The Co-op Group has been criticised by the trade union Unite and Labour MP Tony Lloyd over the sale of its insurance underwriting business to Markerstudy.
The Group announced the deal to sell CIS General Insurance last year, alongside a 13-year agreement with Markerstudy to distribute motor and home insurance products.
But trade union Unite, which represents Co-op Insurance staff, has condemned the move.

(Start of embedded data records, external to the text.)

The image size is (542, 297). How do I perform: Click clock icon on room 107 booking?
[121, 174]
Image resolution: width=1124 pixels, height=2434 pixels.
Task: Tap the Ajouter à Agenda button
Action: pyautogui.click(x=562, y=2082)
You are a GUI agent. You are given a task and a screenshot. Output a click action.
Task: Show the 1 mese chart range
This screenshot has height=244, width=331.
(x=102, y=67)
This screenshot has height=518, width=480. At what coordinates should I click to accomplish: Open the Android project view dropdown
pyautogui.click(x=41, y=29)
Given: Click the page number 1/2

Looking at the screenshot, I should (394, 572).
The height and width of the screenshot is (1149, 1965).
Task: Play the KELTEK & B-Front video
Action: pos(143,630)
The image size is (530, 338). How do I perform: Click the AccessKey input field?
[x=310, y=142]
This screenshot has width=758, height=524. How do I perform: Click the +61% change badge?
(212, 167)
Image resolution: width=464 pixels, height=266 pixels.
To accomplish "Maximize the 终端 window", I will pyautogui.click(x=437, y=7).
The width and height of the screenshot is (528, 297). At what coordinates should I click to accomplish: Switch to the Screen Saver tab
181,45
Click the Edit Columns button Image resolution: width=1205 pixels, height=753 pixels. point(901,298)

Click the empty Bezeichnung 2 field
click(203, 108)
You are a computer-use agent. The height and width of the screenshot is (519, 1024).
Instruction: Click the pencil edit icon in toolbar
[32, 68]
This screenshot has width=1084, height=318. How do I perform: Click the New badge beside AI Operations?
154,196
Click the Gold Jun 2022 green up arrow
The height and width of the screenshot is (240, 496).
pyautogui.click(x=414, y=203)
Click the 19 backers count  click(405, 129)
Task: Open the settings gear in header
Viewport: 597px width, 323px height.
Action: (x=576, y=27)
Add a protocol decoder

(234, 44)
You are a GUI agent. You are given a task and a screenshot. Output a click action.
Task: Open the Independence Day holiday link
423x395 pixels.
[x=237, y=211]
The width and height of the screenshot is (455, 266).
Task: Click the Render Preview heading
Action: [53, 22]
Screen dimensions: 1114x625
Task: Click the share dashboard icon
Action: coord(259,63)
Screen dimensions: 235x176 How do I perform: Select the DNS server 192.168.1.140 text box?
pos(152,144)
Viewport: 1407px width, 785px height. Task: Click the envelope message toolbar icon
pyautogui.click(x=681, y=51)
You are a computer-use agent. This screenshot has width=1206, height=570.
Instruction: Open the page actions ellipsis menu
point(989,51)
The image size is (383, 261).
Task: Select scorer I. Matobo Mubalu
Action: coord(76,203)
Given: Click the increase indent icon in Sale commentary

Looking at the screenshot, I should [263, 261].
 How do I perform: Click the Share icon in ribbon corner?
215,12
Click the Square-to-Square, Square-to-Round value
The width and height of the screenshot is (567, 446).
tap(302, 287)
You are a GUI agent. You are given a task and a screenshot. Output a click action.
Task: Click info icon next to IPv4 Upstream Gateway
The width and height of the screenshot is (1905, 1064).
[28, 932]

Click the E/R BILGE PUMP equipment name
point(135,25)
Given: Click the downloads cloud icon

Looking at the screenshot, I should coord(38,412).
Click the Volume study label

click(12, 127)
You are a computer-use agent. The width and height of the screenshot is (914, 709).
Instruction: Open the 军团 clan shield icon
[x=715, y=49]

It says the sale will result in around 200 job losses, adding: “Markerstudy has also stated that it will not engage with union representatives regarding trade union recognition for the remaining 800 staff.”
It argues the sale is “a betrayal of the ethical philosophy and principles of the co-operative movement”.
On Tuesday it held a demonstration outside the Rochdale Pioneers Museum – based at the Toad Lane site of the original co-op store, alongside Tony Lloyd, the Labour MP for Rochdale.
Mr Lloyd has tabled an early day motion before the House of Commons calling on the Group to review its decision.
The motion states concern over job losses and lack of union recognition for the remaining staff, adding: “The Co-operative Insurance workforce have served the company loyally, some over many years.”
It also “reminds Co-operative Insurance of the moral and ethical base of the co-operative movement, which is just as important today as at any time in its history” and calls on the Co-operative Insurance management to “examine its moral compass and to review its decision to so disadvantage key stakeholders in the Co-operative Insurance business”.
A spokesperson for Co-op Insurance said: “Our colleagues have been our utmost priority when choosing a suitable buyer for the sale of our insurance underwriting business.
“It remains the case that this sale will achieve the best outcome for our colleagues and members going forwards and provides the basis for the Co-op to significantly increase its insurance footprint across the UK.”
Tanya Gerrard-White, director of HR and talent development at Markerstudy, said: “During the course of our purchase of Co-op Insurance we have engaged with representatives from Unite to share and discuss proposals to minimise the impact of the transaction on Co-op colleagues.
“Their voices and input is of the utmost importance to our group, as demonstrated by the wealth of initiatives that encourage recognition, nurture personal development, and support the health and wellbeing of every individual.
“We look forward to welcoming Co-op Insurance colleagues into our organisation and sharing with them the benefits and opportunities afforded by freedom of speech and autonomy.”
Markerstudy has also said that headcount will not be reduced by more than 200 and it expects the number to be lower. It could not give exact numbers of compulsory redundancies, as it is still working out the details of transferring the staff, but its spokesperson added that a “significant level of interest” in its voluntary redundancy scheme will lessen the final figure.